- _EXERCISE REQUIREMENTS_:
• 1. According to the passage on Akhilandeshwari, which goddesses are revered together with her to form the Trishakti triad?
• 2. Write a continuation of the passage on Akhilandeshwari, starting after its final sentence.

Akhilandeshwari (अखिलाण्डेश्वरी) is one of the main forms of the Hindu Goddess Adi Parashakti. She is revered as an embodiment of Parvati. The famous abode of Akhilandeshwari is the Jambukeswarar Temple in Thiruvanaikaval. She is also revered collectively with the goddesses Meenakshi and Kamakshi, forming the Trishakti triad, the most powerful goddesses in Shaktism. The goddess’s name in Tamil is split into three components அகில ஆண்ட ஈஸ்வரி. “Akhila” means the universe, “Anda” means ruling, and “Ishwari” means the divine mother. Therefore, Goddess, the divine mother who rules the entire universe, is known as “Akhilandeshwari”. Akhilandeshwari is the presiding deity in the Jambukeswarar Temple in Thiruvanaikaval along with her consort Jambukeswarar, who is an avatar of Shiva.

- _DATA SECTION_:
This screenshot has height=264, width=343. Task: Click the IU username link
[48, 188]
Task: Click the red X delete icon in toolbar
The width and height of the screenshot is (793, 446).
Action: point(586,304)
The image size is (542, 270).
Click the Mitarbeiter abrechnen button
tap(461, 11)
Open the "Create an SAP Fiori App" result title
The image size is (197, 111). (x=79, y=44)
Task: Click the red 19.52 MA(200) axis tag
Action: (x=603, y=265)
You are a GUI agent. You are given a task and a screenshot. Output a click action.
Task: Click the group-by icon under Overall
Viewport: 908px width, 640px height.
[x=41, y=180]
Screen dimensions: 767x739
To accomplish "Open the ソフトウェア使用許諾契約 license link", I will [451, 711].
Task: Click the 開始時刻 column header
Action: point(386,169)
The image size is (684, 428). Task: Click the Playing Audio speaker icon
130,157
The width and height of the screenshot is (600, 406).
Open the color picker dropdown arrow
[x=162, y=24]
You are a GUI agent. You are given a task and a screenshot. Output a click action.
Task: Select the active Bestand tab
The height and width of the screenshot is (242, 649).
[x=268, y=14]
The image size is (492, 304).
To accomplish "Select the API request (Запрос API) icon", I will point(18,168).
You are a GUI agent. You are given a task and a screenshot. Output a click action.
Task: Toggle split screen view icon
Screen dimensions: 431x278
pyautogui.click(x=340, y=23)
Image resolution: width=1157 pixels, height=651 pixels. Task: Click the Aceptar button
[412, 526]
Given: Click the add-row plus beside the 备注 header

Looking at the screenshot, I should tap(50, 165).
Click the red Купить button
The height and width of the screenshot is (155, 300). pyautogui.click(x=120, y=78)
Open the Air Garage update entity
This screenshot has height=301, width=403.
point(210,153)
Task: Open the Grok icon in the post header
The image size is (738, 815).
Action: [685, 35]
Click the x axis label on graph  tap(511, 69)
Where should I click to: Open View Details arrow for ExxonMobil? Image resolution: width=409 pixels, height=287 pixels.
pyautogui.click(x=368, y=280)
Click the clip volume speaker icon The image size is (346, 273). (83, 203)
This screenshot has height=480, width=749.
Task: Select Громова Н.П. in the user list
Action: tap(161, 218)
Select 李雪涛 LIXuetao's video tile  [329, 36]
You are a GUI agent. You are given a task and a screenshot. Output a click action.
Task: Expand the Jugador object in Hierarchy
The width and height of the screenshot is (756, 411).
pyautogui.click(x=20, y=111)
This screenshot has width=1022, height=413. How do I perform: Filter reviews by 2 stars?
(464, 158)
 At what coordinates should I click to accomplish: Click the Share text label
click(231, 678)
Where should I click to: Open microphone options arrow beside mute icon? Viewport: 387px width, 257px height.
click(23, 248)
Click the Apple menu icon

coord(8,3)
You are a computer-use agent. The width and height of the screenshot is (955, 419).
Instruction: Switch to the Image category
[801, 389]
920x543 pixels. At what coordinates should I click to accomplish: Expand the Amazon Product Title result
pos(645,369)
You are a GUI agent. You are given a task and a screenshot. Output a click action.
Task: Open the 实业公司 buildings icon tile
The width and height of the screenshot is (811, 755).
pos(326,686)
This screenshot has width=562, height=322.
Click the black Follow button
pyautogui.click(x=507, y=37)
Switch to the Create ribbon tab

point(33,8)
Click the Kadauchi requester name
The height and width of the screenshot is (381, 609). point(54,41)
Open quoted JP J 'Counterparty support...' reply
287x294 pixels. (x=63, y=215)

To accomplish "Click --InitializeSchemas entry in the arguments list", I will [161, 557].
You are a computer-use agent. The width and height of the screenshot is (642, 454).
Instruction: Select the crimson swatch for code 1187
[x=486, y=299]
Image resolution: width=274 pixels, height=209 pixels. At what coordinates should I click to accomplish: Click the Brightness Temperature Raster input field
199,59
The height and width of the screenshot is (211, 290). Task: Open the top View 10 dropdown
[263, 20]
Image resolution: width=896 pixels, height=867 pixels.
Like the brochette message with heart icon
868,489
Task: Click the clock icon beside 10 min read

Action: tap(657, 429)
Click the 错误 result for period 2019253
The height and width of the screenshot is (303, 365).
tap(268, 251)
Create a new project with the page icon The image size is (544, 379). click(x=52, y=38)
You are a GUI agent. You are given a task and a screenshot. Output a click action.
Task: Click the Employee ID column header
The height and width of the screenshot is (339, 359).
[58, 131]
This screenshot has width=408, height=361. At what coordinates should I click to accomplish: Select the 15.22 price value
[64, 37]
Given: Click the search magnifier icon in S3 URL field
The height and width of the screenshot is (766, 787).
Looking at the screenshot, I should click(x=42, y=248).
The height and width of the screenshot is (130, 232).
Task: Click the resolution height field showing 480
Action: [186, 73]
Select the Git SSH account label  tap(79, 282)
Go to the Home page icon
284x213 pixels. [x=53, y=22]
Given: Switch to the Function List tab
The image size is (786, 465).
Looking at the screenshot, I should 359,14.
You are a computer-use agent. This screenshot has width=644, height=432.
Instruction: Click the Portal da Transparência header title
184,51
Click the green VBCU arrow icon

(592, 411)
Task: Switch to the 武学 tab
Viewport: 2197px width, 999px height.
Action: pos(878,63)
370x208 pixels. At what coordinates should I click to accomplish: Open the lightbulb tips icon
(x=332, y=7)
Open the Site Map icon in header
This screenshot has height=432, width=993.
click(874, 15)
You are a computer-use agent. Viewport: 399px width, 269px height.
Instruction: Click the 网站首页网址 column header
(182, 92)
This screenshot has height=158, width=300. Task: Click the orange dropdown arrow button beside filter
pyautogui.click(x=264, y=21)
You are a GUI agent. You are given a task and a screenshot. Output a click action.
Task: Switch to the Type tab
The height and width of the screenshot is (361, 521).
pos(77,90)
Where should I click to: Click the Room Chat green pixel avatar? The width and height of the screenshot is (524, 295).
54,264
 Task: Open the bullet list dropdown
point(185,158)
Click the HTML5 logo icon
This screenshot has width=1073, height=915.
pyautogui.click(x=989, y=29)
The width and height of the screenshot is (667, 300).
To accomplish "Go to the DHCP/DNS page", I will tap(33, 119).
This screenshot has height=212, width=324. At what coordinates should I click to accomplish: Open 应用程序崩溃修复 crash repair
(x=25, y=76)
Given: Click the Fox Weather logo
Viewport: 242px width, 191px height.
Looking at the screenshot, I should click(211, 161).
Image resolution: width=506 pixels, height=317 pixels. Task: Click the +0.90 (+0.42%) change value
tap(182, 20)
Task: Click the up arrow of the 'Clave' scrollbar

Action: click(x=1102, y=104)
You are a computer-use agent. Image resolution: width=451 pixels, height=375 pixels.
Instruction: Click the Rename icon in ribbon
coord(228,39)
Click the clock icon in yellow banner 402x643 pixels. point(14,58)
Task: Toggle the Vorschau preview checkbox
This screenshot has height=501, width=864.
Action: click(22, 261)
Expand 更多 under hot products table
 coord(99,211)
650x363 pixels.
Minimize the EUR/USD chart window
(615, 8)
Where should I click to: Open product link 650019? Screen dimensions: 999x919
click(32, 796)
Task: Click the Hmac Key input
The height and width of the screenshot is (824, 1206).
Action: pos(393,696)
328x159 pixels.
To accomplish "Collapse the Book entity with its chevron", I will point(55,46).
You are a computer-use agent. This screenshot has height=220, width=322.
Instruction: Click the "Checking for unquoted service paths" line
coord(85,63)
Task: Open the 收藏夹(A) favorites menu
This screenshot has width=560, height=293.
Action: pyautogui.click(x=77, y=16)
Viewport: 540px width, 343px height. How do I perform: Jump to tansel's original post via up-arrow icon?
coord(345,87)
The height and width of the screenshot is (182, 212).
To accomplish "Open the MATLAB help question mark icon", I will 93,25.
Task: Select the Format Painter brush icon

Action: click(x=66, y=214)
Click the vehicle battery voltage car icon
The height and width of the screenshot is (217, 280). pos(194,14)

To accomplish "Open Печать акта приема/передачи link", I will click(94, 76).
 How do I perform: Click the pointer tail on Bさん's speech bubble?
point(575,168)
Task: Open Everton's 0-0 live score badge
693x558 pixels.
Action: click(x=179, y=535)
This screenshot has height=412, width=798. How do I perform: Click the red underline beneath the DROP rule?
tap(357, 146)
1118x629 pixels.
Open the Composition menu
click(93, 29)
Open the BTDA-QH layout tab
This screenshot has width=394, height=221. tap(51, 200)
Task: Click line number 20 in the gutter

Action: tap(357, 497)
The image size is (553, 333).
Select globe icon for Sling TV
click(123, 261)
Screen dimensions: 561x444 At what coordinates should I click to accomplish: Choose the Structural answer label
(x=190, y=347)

- _ANSWER LIST_:
• 1. Meenakshi and Kamakshi

• 2.
==Legend==
Once Parvati mocked Shiva's penance for the betterment of the world. Shiva wanted to condemn her act and directed her to go to the Earth from Mount Kailash (Shiva's abode) to do penance. Parvati in the form of Akhilandeshwari as per Shiva's wish found the Jambu forest to conduct her penance. She made a lingam out of the water from the Kaveri river, (also called as Ponni River) under the Venn Naaval tree (the Venn Naaval tree on top of the saint Jambu) and commenced her worship. The lingam is known as Appu Lingam (Water Lingam). Shiva at last appeared in front of Akhilandeshwari and taught her Shiva Gnana. Akhilandeshwari took Upadesa (lessons) facing East from Shiva, who stood facing west. Just because of this till today during Uchi Kala Puja (Around Noon), the priest of Akhilandeshwari's temple dresses up like a woman, goes to the sanctum of Jambukeswara Shiva and offers prayers and performs puja to Shiva and Kamadhenu (Cow deity). It is believed that Akhilandeshwari comes in the form of a priest to worship Shiva and the temple cow as Kamadhenu. Thiruvanaikovil is one of the temples where Akhilandeshwari is worshipped as a form of Adi Parashakti.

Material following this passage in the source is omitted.